* **EXERCISE DIRECTIONS**
In the kelp farming abstract, how much greater was the shell thickness of mussels grown within the kelp farm?

(EXCERPTED PASSAGE)

Kelp Farming as a Potential Strategy for Remediating Ocean Acidification and Improving Shellfish Cultivation

Nichole Price1, Suzanne Arnold2, Paul Dobbins3, Brittney Honisch4, Christopher W Hunt5, Melissa Melendez6, Matthew Moretti7, Joseph Salisbury II5 and Shawn Shellito8, (1)Bigelow Laboratory for Ocean Sciences, East Boothbay, ME, United States, (2)Island Institute, Rockland, ME, United States, (3)World Wildlife Fund, Washington, United States, (4)Bigelow Lab for Ocean Sciences, East Boothbay, ME, United States, (5)University of New Hampshire, Durham, NH, United States, (6)University of New Hampshire, Earth Sciences, Durham, NH, United States, (7)Bangs Island Mussels, Portland, United States, (8)University of New Hampshire Main Campus, Durham, United States
It has been proposed that the carbon capturing role of growing and harvesting macroalgae can be harnessed to locally remediate ocean and coastal acidification (OCA). Cultivated macroalgae may remove sufficient amounts of CO2 via primary production to mitigate OCA at small spatial scales, creating a ‘halo’ of improved water quality. Our study investigated the spatiotemporal patterns of this halo effect and possible enhancement of shellfish production at the Ocean Approved seaweed farm growing sugar kelp (Saccharina latissima) in Casco Bay, Maine. For three growing seasons, a moored array of instruments deployed inside and outside of the kelp farm measured flow, salinity, temperature, dissolved oxygen, pH, and pCO2. During peak kelp productivity, pCO2 was lower inside the farm, and as a result, pH was 13% higher and Ω was 23% higher. To determine the spatial extent of the halo, multiple cruises on a vessel equipped with flow-through sensors operating underway were used to georeference biogeochemical conditions at high resolution across a growing season. Although the ‘halo’ effect was detectable, the magnitude was inconsistent over time and space and was likely impacted by myriad biological and physical factors. Lab assays verified that flow and irradiance interact to determine kelp carbon capture potential and relative changes to the carbonate system downstream. To discern if the measured halo improved mussel fitness, year-old mussel lines were deployed inside predator exclusion cages at increasing distances from the farm (0, 125, 180, 395m) for two months just before kelp harvest. Mussels (Mytilus edulis) grown within the kelp farm had shells with significantly greater acute pressure resistance (75%), higher force tolerances to breakage (5%), greater shell thickness (27%) and density (88%), and larger meat masses (28%). This study provides evidence that co-cultivation can provide a strategy for reducing marine calcifier stress and increasing mussel product quality.

(End EXCERPTED PASSAGE)
(STORED DATA)

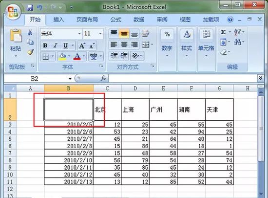
Task: Expand the Name Box dropdown arrow
Action: pos(70,79)
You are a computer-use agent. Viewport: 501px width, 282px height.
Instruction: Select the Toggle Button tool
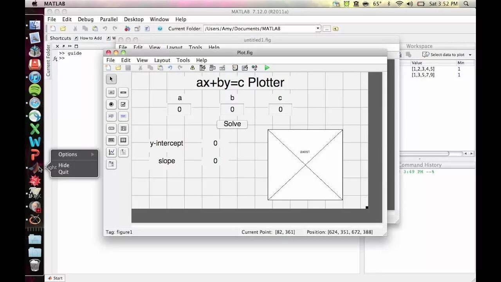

(End STORED DATA)

* **SOLVED PROBLEM**
27%